Giuseppe Di Matteo è giornalista a Telenorba e collabora con la Gazzetta del Mezzogiorno. Il suo percorso di studi lo ha portato a frequentare l'Università La Sapienza di Roma dove si è laureato in storia. Ha studiato anche presso la Scuola di giornalismo radiotelevisivo di Perugia. Nel suo curriculum anche un'esperienza londinese presso Birkbeck Univerity London. Collabora con il blog letterario di Nicola Vacca Zonadidisagio.wordpress.com

Ha sempre il Novecento accanto a sé e il pensiero pugnace di Emil Cioran sottobraccio, convinto com’è che il secolo breve – come lo aveva ribattezzato il grande storico britannico di fede marxista Eric Hobsbawm – se ne sia andato troppo in fretta lasciando ai suoi eredi lunghi papiri di interrogativi irrisolti e un irrimediabile senso del vuoto.

········

Richieste:
A: Nel profilo di Giuseppe Di Matteo, in quale materia si è laureato alla Sapienza di Roma?
B: Nel profilo di Giuseppe Di Matteo, riscrivi il tratto da "Giuseppe Di Matteo" a "senso del vuoto." sostituendo "giornalista" con "cronista".

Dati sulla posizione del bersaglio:

········

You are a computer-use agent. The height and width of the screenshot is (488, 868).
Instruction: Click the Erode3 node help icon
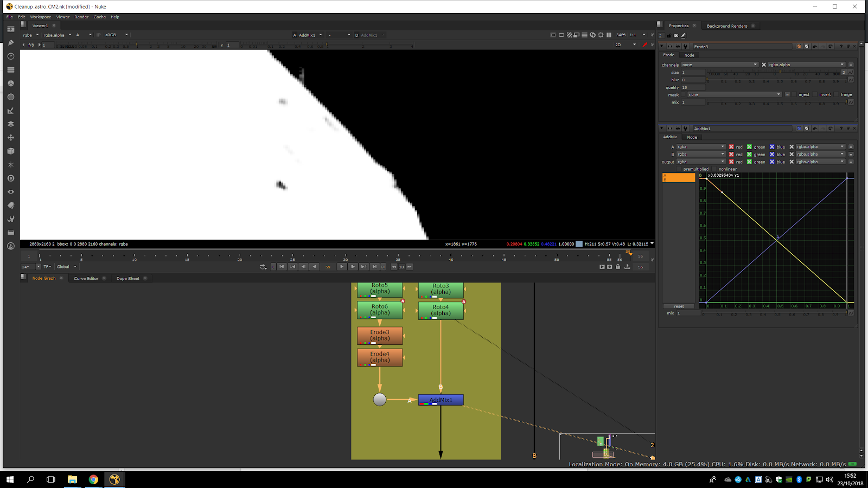click(x=841, y=47)
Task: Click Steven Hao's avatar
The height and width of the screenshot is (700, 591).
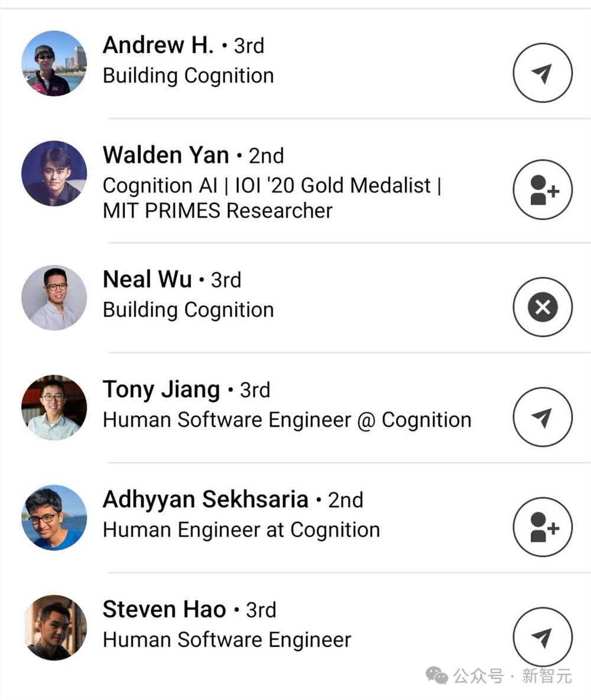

········

Risultati:
A: In storia.

B:
Giuseppe Di Matteo è cronista a Telenorba e collabora con la Gazzetta del Mezzogiorno. Il suo percorso di studi lo ha portato a frequentare l'Università La Sapienza di Roma dove si è laureato in storia. Ha studiato anche presso la Scuola di giornalismo radiotelevisivo di Perugia. Nel suo curriculum anche un'esperienza londinese presso Birkbeck Univerity London. Collabora con il blog letterario di Nicola Vacca Zonadidisagio.wordpress.com

Ha sempre il Novecento accanto a sé e il pensiero pugnace di Emil Cioran sottobraccio, convinto com’è che il secolo breve – come lo aveva ribattezzato il grande storico britannico di fede marxista Eric Hobsbawm – se ne sia andato troppo in fretta lasciando ai suoi eredi lunghi papiri di interrogativi irrisolti e un irrimediabile senso del vuoto.